Um ano depois, o pai de Gustavo veio a falecer. Na época, o adolescente ficou emocionalmente abalado, chegando a ter dificuldades na escola. O que fez com que ele não desistisse foi a própria figura do pai, que era policial militar e no qual o menino se espelhava para manter-se firme em seus objetivos – “eu queria honrar a memória dele”.

“Meu pai sempre falou ‘eu nunca tive o que você tem hoje, então aproveite ao máximo’”, explica o adolescente. “‘Enquanto você está aqui, estudando, existe gente que nem isso tem’. Essa é uma frase do meu pai que vou guardar a minha vida inteira. Todos deveriam ter esse mesmo direito”, ele diz.

Decidido a fazer diferente e influenciar outros adolescentes, Gustavo defende uma escola em que possa haver aulas mais dinâmicas, conectadas, que promovam novas experiências e que tenham espaços livres para debate. Ele acredita na figura do professor como alguém que pode mostrar o lado bom de aprender conteúdos aparentemente afastados da realidade nas comunidades.
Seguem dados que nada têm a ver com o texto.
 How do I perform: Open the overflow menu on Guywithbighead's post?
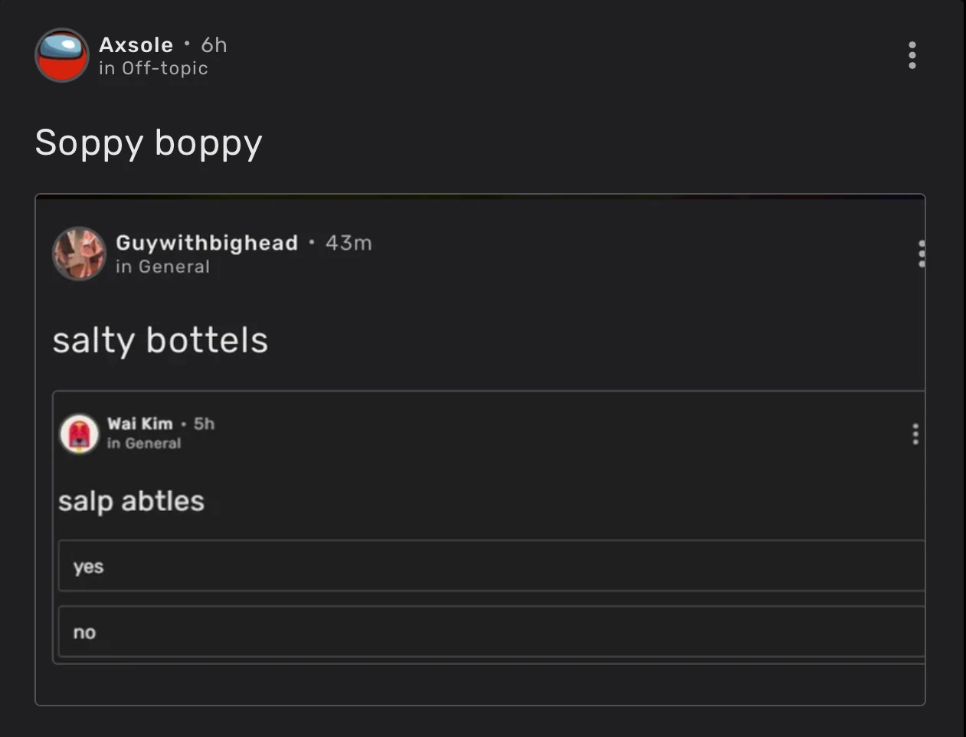(922, 254)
Nas ações do UNICEF, Gustavo também tem contribuído com o debate sobre temas que impactam sua geração e ultrapassam a sala de aula, como o trabalho infantil, a violência doméstica e a criminalidade nas periferias, por meio de sua participação nos diálogos temáticos da Plataforma de Centro Urbanos, na região metropolitana de Vitória. Ele também esteve no “Seminário Promoção de Trajetórias de Sucesso Escolar", promovido em agosto de 2018, em Brasília, pelo UNICEF e o Ministério da Educação, com apoio da Samsung e, lá, fez questão de perguntar sobre a situação do trabalho infantil no Brasil. No País, 6,2% das crianças e dos adolescentes de 5 a 17 anos exercem trabalho infantil doméstico ou remunerado.1

Hoje, Gustavo traça o objetivo de entrar no Instituto Federal do Espírito Santo (IFES). Quer ser veterinário, um sonho de infância, e continuar sendo exemplo para meninas e meninos. “Eu quero influenciar outros adolescentes a estudar também. Quero compartilhar minhas ideias justamente para poder ajudar, ao máximo, a tirar as pessoas da rua e levá-las de volta para a escola”, ele conclui.

1 – Dados estão apresentados no relatório do UNICEF “Pobreza na Infância e na Adolescência”, de agosto de 2018.